----- SOURCE RECORDS

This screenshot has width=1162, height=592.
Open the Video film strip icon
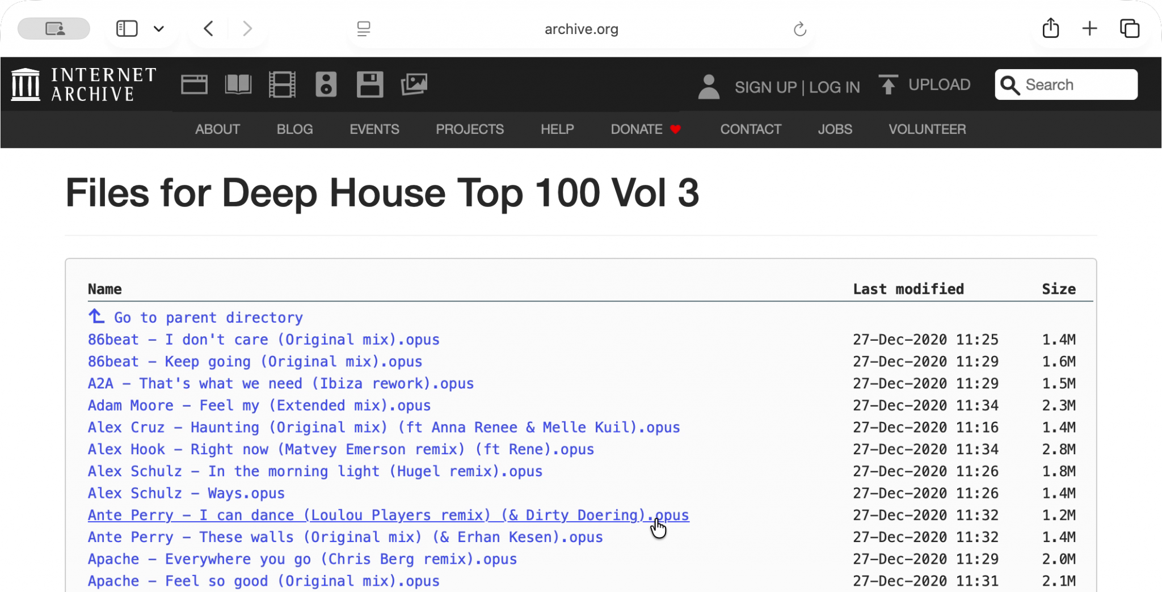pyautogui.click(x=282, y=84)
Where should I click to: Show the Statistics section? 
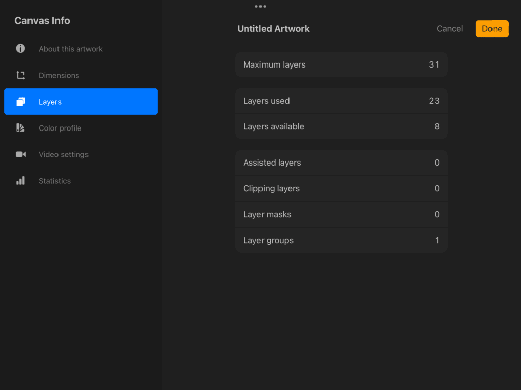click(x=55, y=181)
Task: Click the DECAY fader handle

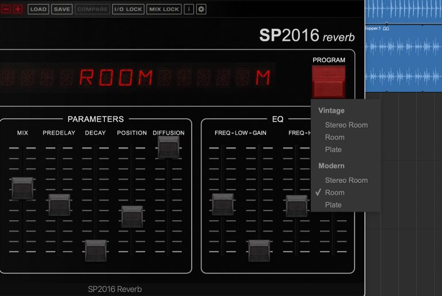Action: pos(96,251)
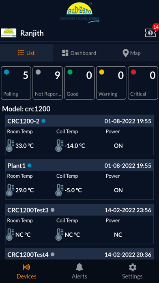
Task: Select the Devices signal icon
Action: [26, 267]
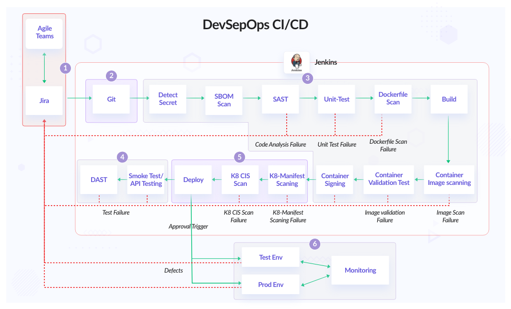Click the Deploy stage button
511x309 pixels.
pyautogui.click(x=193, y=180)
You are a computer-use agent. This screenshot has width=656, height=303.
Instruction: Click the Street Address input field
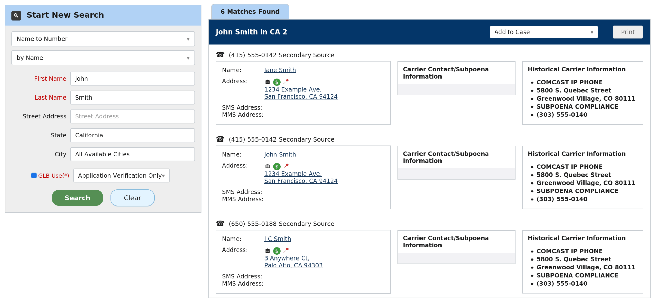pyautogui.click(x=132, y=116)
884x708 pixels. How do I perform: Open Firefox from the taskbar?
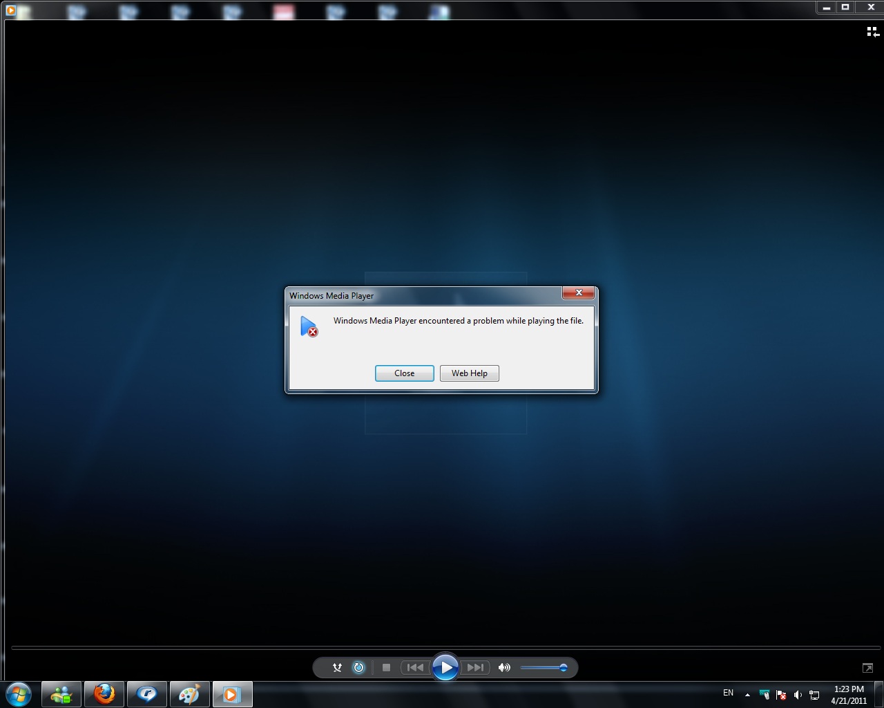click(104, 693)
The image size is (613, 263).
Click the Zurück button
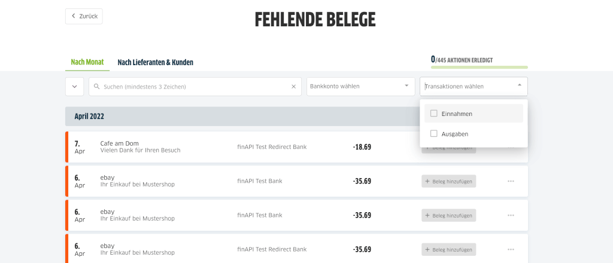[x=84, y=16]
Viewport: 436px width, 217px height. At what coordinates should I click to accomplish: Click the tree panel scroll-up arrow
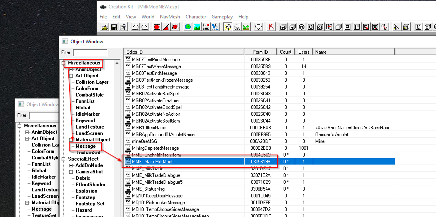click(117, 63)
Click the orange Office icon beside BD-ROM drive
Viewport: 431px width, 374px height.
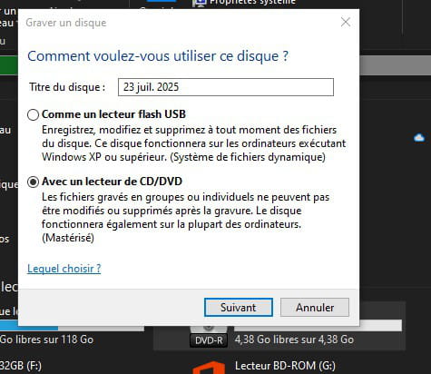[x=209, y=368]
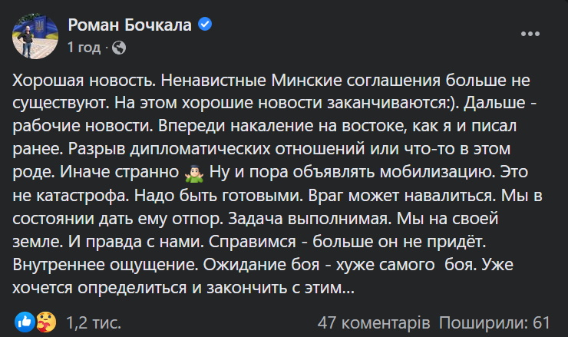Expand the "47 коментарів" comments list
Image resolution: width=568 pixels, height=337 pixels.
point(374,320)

----------
----- SOURCE RECORDS

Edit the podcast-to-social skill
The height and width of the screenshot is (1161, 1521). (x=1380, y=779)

----------
----- SOURCE RECORDS

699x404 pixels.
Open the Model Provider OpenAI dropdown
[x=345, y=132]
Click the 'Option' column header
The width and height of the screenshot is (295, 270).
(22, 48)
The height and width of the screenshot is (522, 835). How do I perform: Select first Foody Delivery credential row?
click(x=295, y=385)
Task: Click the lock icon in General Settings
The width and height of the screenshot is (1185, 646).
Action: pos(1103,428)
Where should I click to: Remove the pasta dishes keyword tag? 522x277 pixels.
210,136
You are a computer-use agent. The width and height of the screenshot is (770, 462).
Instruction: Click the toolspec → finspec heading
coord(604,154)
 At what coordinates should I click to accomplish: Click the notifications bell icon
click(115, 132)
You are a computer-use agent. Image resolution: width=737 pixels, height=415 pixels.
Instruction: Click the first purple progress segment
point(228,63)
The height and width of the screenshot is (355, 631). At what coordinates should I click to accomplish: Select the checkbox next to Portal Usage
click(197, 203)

----------

YOUR TASK: Copy all lines of the records in which the string "agent" can be found.

RESULT FOR THIS TASK:
You are a computer-use agent. This screenshot has width=656, height=303.
You are a computer-use agent. The width and height of the screenshot is (770, 462).
You are a computer-use agent. Image resolution: width=737 pixels, height=415 pixels.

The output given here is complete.